Search Jackson Jambalaya

Subscribe to JJ's Youtube channel

Archives

Trollfest '09

Trollfest '07 was such a success that Jackson Jambalaya will once again host Trollfest '09. Catch this great event which will leave NE Jackson & Fondren in flames. Othor Cain and his band, The Black Power Structure headline the night while Sonjay Poontang returns for an encore performance. Former Frank Melton bodyguard Marcus Wright makes his premier appearance at Trollfest singing "I'm a Sweet Transvestite" from "The Rocky Horror Picture Show." Kamikaze will sing his new hit, “How I sold out to da Man.” Robbie Bell again performs: “Mamas, don't let your babies grow up to be Bells” and “Any friend of Ed Peters is a friend of mine”. After the show, Ms. Bell will autograph copies of her mug shot photos. In a salute to “Dancing with the Stars”, Ms. Bell and Hinds County District Attorney Robert Smith will dance the Wango Tango.

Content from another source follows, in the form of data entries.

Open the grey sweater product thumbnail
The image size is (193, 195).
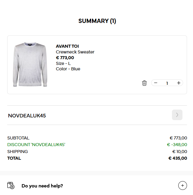(30, 65)
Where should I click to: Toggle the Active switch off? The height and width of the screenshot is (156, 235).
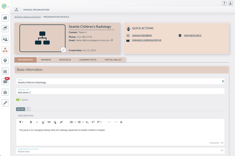(x=18, y=100)
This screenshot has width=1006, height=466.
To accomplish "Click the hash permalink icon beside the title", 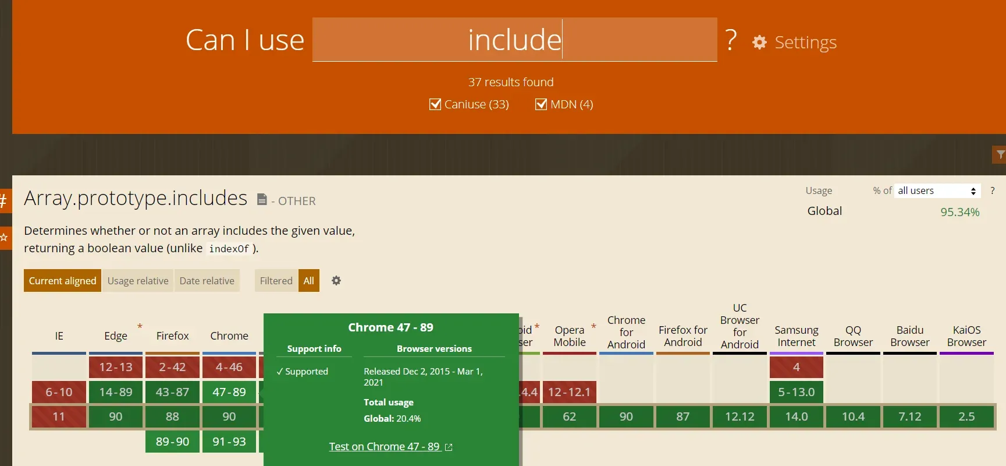I will click(x=4, y=202).
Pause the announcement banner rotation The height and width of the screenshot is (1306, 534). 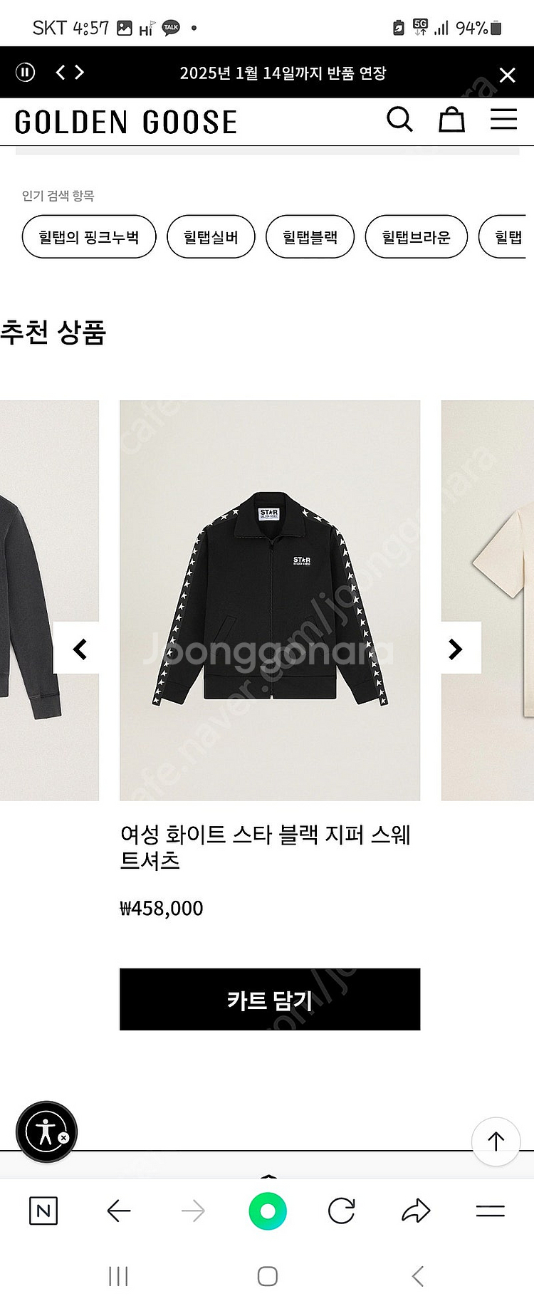click(x=25, y=73)
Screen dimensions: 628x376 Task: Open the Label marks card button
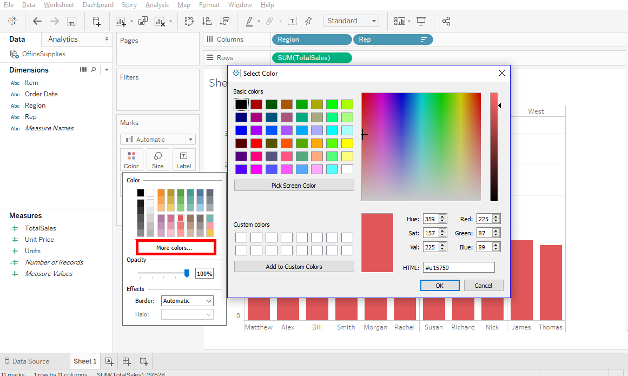pyautogui.click(x=183, y=160)
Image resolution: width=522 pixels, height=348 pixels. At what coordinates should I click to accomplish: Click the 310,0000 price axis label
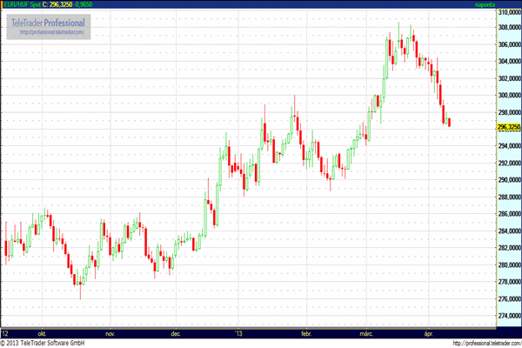[x=508, y=11]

Wrestling returns, except this time it will be a Battle Royal with Othor Cain, Ben Allen, Kim Wade, Haley Fisackerly, Alan Lange, and “Big Cat” Donna Ladd all in the ring at the same time. The Battle Royal will be in a steel cage, no time limit, no referee, and the losers must leave town. Marshand Crisler will be the honorary referee (as it gives him a title without actually having to do anything).

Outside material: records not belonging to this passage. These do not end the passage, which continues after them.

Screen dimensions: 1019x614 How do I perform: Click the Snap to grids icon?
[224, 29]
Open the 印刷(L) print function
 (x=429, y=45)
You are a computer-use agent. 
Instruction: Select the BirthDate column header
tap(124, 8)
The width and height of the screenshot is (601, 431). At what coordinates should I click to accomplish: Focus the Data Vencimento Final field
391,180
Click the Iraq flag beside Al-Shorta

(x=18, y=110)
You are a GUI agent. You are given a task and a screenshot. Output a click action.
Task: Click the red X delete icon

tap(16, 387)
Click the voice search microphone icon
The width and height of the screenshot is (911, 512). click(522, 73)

Meet KIM Waaaaaade at the Entergy Tent. For five pesos, Kim will sell you a chance to win a deed to a crack house on Ridgeway Street stuffed in the Howard Industries pinata. Don't worry if the pinata is beaten to shreds, as Mr. Wade has Jose, Emmanuel, and Carlos, all illegal immigrants, available as replacements for the it. Upon leaving the Entergy tent, fig leaves will be available in case Entergy literally takes everything you have as part of its Trollfest ticket price adjustment charge.

Donna Ladd of The Jackson Free Press will give several classes on learning how to write. Smearing, writing without factchecking, and reporting only one side of a story will be covered. A donation to pay their taxes will be accepted and she will be signing copies of their former federal tax liens. Ms. Ladd will give a dramatic reading of her two award-winning essays (They received The Jackson Free Press "Best Of" awards.) "Why everything is always about me" and "Why I cover murders better than anyone else in Jackson".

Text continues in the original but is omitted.